Brief
Your answer must be an exact copy of every record.

Data in this exercise
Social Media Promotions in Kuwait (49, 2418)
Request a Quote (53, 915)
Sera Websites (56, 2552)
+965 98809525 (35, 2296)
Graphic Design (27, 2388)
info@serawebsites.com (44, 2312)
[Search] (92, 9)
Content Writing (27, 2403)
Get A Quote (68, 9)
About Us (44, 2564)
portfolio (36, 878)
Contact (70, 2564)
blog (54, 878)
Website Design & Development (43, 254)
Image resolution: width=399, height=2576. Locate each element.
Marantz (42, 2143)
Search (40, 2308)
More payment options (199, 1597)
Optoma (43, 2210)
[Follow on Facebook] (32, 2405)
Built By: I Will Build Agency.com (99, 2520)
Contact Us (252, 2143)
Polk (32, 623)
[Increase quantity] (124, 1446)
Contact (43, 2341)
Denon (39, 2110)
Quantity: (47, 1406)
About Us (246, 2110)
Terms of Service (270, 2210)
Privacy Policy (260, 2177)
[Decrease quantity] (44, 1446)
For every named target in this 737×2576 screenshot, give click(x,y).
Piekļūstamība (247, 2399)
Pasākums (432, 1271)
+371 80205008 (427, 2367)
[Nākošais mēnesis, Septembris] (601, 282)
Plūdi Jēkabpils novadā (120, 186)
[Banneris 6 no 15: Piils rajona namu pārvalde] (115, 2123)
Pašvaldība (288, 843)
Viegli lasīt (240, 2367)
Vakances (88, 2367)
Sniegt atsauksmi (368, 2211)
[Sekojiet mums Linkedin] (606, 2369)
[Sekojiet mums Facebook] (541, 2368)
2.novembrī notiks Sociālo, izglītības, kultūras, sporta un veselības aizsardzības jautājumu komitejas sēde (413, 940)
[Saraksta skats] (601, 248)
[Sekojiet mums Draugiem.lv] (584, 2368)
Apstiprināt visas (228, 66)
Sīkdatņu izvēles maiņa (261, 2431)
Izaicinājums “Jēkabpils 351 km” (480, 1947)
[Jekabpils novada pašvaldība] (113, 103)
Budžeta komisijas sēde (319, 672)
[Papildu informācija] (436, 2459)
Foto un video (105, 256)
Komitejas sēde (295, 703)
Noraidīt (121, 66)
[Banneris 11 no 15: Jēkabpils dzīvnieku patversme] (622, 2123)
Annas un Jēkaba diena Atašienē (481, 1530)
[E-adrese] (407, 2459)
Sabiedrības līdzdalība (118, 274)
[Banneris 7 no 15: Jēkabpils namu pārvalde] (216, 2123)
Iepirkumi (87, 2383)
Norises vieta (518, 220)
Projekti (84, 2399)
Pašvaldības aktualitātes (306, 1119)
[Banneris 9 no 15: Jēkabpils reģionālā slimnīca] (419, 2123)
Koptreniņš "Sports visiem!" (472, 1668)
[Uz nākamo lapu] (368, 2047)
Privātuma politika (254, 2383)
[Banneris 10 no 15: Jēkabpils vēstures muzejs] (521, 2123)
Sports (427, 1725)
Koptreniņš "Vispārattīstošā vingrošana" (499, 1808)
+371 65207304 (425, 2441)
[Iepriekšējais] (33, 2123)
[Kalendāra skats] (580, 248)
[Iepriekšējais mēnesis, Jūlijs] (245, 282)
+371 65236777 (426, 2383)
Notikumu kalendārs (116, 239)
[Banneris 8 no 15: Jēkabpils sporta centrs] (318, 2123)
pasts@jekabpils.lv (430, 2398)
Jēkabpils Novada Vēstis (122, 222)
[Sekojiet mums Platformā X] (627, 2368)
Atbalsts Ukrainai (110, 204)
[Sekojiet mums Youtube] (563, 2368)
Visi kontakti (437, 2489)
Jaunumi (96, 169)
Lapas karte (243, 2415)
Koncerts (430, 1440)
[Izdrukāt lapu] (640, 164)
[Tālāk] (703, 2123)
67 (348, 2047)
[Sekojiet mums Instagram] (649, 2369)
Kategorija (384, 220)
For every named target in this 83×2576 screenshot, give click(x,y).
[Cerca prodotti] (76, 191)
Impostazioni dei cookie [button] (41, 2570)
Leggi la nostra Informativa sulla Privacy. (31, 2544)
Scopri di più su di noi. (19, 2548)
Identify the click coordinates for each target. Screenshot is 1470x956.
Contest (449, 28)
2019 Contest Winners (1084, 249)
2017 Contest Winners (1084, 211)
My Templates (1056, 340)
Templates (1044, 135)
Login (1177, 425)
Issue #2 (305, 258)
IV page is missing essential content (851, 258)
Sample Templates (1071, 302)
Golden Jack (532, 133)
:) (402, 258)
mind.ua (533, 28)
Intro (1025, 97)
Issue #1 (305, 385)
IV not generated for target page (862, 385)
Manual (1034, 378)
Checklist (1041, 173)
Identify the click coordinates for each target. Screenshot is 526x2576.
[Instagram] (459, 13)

Written answer
Social Media Promotions in Kuwait (49, 2418)
Request a Quote (53, 915)
Sera Websites (56, 2552)
+965 98809525 (35, 2296)
Graphic Design (27, 2388)
info@serawebsites.com (44, 2312)
[Search] (92, 9)
Content Writing (27, 2403)
Get A Quote (68, 9)
About Us (44, 2564)
portfolio (36, 878)
Contact (70, 2564)
blog (54, 878)
Website Design & Development (43, 254)
Image resolution: width=399, height=2576. Locate each element.
Marantz (42, 2143)
Search (40, 2308)
More payment options (199, 1597)
Optoma (43, 2210)
[Follow on Facebook] (32, 2405)
Built By: I Will Build Agency.com (99, 2520)
Contact Us (252, 2143)
Polk (32, 623)
[Increase quantity] (124, 1446)
Contact (43, 2341)
Denon (39, 2110)
Quantity: (47, 1406)
About Us (246, 2110)
Terms of Service (270, 2210)
Privacy Policy (260, 2177)
[Decrease quantity] (44, 1446)
For every named target in this 737×2576 screenshot, give click(x,y).
Piekļūstamība (247, 2399)
Pasākums (432, 1271)
+371 80205008 (427, 2367)
[Nākošais mēnesis, Septembris] (601, 282)
Plūdi Jēkabpils novadā (120, 186)
[Banneris 6 no 15: Piils rajona namu pārvalde] (115, 2123)
Pašvaldība (288, 843)
Viegli lasīt (240, 2367)
Vakances (88, 2367)
Sniegt atsauksmi (368, 2211)
[Sekojiet mums Linkedin] (606, 2369)
[Sekojiet mums Facebook] (541, 2368)
2.novembrī notiks Sociālo, izglītības, kultūras, sporta un veselības aizsardzības jautājumu komitejas sēde (413, 940)
[Saraksta skats] (601, 248)
[Sekojiet mums Draugiem.lv] (584, 2368)
Apstiprināt visas (228, 66)
Sīkdatņu izvēles maiņa (261, 2431)
Izaicinājums “Jēkabpils 351 km” (480, 1947)
[Jekabpils novada pašvaldība] (113, 103)
Budžeta komisijas sēde (319, 672)
[Papildu informācija] (436, 2459)
Foto un video (105, 256)
Komitejas sēde (295, 703)
Noraidīt (121, 66)
[Banneris 11 no 15: Jēkabpils dzīvnieku patversme] (622, 2123)
Annas un Jēkaba diena Atašienē (481, 1530)
[E-adrese] (407, 2459)
Sabiedrības līdzdalība (118, 274)
[Banneris 7 no 15: Jēkabpils namu pārvalde] (216, 2123)
Iepirkumi (87, 2383)
Norises vieta (518, 220)
Projekti (84, 2399)
Pašvaldības aktualitātes (306, 1119)
[Banneris 9 no 15: Jēkabpils reģionālā slimnīca] (419, 2123)
Koptreniņš "Sports visiem!" (472, 1668)
[Uz nākamo lapu] (368, 2047)
Privātuma politika (254, 2383)
[Banneris 10 no 15: Jēkabpils vēstures muzejs] (521, 2123)
Sports (427, 1725)
Koptreniņš "Vispārattīstošā vingrošana" (499, 1808)
+371 65207304 (425, 2441)
[Iepriekšējais] (33, 2123)
[Kalendāra skats] (580, 248)
[Iepriekšējais mēnesis, Jūlijs] (245, 282)
+371 65236777 (426, 2383)
Notikumu kalendārs (116, 239)
[Banneris 8 no 15: Jēkabpils sporta centrs] (318, 2123)
pasts@jekabpils.lv (430, 2398)
Jēkabpils Novada Vēstis (122, 222)
[Sekojiet mums Platformā X] (627, 2368)
Atbalsts Ukrainai (110, 204)
[Sekojiet mums Youtube] (563, 2368)
Visi kontakti (437, 2489)
Jaunumi (96, 169)
Lapas karte (243, 2415)
Koncerts (430, 1440)
[Izdrukāt lapu] (640, 164)
[Tālāk] (703, 2123)
67 (348, 2047)
[Sekojiet mums Instagram] (649, 2369)
Kategorija (384, 220)
For every named target in this 83×2576 screenshot, give click(x,y).
[Cerca prodotti] (76, 191)
Impostazioni dei cookie [button] (41, 2570)
Leggi la nostra Informativa sulla Privacy. (31, 2544)
Scopri di più su di noi. (19, 2548)
Identify the click coordinates for each target. Screenshot is 1470x956.
Contest (449, 28)
2019 Contest Winners (1084, 249)
2017 Contest Winners (1084, 211)
My Templates (1056, 340)
Templates (1044, 135)
Login (1177, 425)
Issue #2 (305, 258)
IV page is missing essential content (851, 258)
Sample Templates (1071, 302)
Golden Jack (532, 133)
:) (402, 258)
mind.ua (533, 28)
Intro (1025, 97)
Issue #1 (305, 385)
IV not generated for target page (862, 385)
Manual (1034, 378)
Checklist (1041, 173)
Identify the click coordinates for each target. Screenshot is 526x2576.
[Instagram] (459, 13)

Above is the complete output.